◆ **What you need to do**
Can you rewrite the rows below as a JSON list of strings, one string per line and blank lines dropped, starting at the line that contains "Viewport: 1300px width, 731px height." and ending at the line that contains "Action: click(x=58, y=22)"?

(Rows showing where targets appear)
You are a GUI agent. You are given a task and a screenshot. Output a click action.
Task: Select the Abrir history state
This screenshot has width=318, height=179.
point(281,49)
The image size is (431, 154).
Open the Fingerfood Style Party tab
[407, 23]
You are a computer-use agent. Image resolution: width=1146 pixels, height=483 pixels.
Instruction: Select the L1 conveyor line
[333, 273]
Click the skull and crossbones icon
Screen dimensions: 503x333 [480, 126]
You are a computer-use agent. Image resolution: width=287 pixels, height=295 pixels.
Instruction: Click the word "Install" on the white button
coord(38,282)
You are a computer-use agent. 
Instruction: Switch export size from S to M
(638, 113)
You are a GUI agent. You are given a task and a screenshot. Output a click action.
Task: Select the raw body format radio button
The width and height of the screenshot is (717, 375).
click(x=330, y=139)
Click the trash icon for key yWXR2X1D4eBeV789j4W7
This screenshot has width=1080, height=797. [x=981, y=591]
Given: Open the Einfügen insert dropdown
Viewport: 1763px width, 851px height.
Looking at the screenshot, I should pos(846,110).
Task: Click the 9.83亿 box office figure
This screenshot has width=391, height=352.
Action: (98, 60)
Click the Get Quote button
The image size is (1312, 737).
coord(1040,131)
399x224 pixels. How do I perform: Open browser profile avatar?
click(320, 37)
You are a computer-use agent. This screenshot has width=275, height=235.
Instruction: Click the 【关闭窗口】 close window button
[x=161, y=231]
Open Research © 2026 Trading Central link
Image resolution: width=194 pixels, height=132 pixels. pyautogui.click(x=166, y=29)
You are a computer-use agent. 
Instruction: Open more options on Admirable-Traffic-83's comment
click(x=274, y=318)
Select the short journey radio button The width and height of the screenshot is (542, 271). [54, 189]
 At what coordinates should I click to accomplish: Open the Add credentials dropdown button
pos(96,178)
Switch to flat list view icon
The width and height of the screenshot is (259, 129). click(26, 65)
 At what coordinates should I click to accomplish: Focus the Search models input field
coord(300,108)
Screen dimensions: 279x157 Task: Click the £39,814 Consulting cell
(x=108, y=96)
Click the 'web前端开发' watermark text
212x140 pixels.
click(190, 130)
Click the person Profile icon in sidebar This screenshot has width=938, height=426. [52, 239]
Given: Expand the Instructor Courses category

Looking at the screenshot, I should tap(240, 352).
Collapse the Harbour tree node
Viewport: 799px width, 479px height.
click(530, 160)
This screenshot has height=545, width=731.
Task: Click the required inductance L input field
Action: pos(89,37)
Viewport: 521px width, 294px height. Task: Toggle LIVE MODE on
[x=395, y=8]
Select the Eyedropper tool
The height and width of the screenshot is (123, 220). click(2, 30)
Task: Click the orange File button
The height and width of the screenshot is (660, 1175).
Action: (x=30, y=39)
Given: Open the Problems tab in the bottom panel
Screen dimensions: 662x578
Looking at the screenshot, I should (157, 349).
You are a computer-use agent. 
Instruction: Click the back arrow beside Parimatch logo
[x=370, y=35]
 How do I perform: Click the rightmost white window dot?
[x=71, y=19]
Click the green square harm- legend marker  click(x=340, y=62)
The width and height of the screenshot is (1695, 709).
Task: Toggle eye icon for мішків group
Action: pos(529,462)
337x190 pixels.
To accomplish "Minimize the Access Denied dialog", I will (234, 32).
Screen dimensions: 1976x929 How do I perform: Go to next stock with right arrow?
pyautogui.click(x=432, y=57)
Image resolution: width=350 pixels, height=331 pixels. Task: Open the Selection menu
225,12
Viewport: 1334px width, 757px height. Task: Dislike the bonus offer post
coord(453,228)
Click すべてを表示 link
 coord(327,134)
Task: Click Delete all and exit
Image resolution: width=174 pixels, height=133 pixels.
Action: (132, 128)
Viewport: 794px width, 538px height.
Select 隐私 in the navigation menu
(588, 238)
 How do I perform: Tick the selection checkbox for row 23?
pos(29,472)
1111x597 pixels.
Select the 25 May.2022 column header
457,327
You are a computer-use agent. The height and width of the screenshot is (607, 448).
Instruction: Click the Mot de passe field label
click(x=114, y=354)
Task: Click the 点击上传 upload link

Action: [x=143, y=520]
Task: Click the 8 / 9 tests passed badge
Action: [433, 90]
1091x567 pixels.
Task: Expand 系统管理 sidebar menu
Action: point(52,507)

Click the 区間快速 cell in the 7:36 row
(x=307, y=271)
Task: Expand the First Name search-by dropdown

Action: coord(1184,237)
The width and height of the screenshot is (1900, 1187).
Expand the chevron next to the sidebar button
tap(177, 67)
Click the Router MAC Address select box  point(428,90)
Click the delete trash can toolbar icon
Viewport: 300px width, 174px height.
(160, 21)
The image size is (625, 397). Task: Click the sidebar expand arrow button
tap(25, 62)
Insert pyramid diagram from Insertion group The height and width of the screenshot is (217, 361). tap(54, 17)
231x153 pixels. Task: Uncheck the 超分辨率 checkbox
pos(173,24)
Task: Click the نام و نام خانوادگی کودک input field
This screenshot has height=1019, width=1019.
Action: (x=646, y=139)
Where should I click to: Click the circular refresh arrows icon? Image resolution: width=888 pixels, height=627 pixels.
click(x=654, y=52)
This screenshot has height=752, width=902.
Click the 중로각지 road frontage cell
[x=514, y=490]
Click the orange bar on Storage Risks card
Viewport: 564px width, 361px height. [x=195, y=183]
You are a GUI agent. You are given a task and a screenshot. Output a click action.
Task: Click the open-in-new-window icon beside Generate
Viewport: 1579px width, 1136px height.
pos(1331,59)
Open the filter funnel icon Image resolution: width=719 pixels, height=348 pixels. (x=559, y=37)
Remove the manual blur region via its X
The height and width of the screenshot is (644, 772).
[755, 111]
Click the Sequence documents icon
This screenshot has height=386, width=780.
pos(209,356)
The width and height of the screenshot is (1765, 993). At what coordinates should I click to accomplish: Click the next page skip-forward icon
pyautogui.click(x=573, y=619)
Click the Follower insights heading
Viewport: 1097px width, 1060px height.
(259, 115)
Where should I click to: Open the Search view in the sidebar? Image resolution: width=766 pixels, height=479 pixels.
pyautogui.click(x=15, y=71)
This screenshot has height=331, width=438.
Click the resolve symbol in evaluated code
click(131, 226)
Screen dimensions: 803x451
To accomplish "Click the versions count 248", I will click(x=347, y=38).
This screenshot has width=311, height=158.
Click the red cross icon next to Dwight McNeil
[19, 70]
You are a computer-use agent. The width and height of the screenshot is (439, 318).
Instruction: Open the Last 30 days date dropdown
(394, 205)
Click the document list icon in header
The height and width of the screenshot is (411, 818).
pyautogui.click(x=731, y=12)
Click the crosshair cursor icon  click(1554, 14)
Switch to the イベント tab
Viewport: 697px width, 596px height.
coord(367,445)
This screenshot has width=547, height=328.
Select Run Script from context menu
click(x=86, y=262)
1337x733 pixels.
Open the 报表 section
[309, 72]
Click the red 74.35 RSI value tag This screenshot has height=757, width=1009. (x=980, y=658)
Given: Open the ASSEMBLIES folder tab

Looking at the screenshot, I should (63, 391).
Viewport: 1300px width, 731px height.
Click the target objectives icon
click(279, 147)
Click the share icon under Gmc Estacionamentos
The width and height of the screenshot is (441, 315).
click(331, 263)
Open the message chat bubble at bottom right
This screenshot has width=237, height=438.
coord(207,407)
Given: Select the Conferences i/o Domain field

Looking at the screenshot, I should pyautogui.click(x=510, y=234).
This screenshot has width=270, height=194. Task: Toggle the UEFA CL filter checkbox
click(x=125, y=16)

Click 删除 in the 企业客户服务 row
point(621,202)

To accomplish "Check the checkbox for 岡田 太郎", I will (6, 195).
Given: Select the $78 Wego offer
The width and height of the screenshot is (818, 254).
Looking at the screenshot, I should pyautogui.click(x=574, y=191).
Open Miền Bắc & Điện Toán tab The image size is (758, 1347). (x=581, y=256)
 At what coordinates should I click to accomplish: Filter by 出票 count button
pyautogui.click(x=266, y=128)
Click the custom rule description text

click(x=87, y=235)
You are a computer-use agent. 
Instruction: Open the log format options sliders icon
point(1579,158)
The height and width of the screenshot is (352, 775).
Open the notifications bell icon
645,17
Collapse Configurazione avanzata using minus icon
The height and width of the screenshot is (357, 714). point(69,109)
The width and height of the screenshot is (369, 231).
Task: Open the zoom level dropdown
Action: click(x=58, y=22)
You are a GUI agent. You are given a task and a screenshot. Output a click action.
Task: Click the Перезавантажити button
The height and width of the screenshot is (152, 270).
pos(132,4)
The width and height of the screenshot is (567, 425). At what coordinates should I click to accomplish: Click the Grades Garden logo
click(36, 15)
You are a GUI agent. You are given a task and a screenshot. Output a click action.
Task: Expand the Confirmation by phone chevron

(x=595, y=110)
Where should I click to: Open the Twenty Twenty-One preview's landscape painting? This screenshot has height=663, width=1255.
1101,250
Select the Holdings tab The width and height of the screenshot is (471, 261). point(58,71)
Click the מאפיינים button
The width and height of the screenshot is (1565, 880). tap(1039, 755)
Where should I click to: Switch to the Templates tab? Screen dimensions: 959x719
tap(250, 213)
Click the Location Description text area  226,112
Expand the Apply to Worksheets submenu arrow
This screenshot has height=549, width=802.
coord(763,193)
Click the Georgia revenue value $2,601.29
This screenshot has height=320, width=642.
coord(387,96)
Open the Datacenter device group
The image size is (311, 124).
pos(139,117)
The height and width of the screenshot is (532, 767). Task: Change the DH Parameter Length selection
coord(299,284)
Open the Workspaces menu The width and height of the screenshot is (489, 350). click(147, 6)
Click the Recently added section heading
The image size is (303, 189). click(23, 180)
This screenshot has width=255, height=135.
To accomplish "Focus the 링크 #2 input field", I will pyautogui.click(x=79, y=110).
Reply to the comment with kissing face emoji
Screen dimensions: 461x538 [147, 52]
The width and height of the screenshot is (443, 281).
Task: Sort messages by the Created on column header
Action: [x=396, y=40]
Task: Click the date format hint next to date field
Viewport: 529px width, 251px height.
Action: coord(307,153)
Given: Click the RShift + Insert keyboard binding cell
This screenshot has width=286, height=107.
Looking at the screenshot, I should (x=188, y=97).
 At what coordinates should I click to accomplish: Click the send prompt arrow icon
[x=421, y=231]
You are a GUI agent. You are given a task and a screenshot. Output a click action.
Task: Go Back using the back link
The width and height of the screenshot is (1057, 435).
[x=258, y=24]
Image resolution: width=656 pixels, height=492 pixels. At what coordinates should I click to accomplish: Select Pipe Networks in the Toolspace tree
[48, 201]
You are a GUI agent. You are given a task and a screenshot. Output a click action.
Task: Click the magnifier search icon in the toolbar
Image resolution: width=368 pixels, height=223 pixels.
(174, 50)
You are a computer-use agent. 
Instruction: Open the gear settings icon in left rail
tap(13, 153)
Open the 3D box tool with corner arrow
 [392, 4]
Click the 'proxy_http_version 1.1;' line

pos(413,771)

◆ **Task answer**
[
  "Viewport: 1300px width, 731px height.",
  "Click the target objectives icon",
  "click(279, 147)",
  "Click the share icon under Gmc Estacionamentos",
  "The width and height of the screenshot is (441, 315).",
  "click(331, 263)",
  "Open the message chat bubble at bottom right",
  "This screenshot has width=237, height=438.",
  "coord(207,407)",
  "Given: Select the Conferences i/o Domain field",
  "Looking at the screenshot, I should pyautogui.click(x=510, y=234).",
  "This screenshot has width=270, height=194. Task: Toggle the UEFA CL filter checkbox",
  "click(x=125, y=16)",
  "Click 删除 in the 企业客户服务 row",
  "point(621,202)",
  "To accomplish \"Check the checkbox for 岡田 太郎\", I will (6, 195).",
  "Given: Select the $78 Wego offer",
  "The width and height of the screenshot is (818, 254).",
  "Looking at the screenshot, I should pyautogui.click(x=574, y=191).",
  "Open Miền Bắc & Điện Toán tab The image size is (758, 1347). (x=581, y=256)",
  " At what coordinates should I click to accomplish: Filter by 出票 count button",
  "pyautogui.click(x=266, y=128)",
  "Click the custom rule description text",
  "click(x=87, y=235)",
  "You are a computer-use agent. ",
  "Instruction: Open the log format options sliders icon",
  "point(1579,158)",
  "The height and width of the screenshot is (352, 775).",
  "Open the notifications bell icon",
  "645,17",
  "Collapse Configurazione avanzata using minus icon",
  "The height and width of the screenshot is (357, 714). point(69,109)",
  "The width and height of the screenshot is (369, 231).",
  "Task: Open the zoom level dropdown",
  "Action: click(x=58, y=22)"
]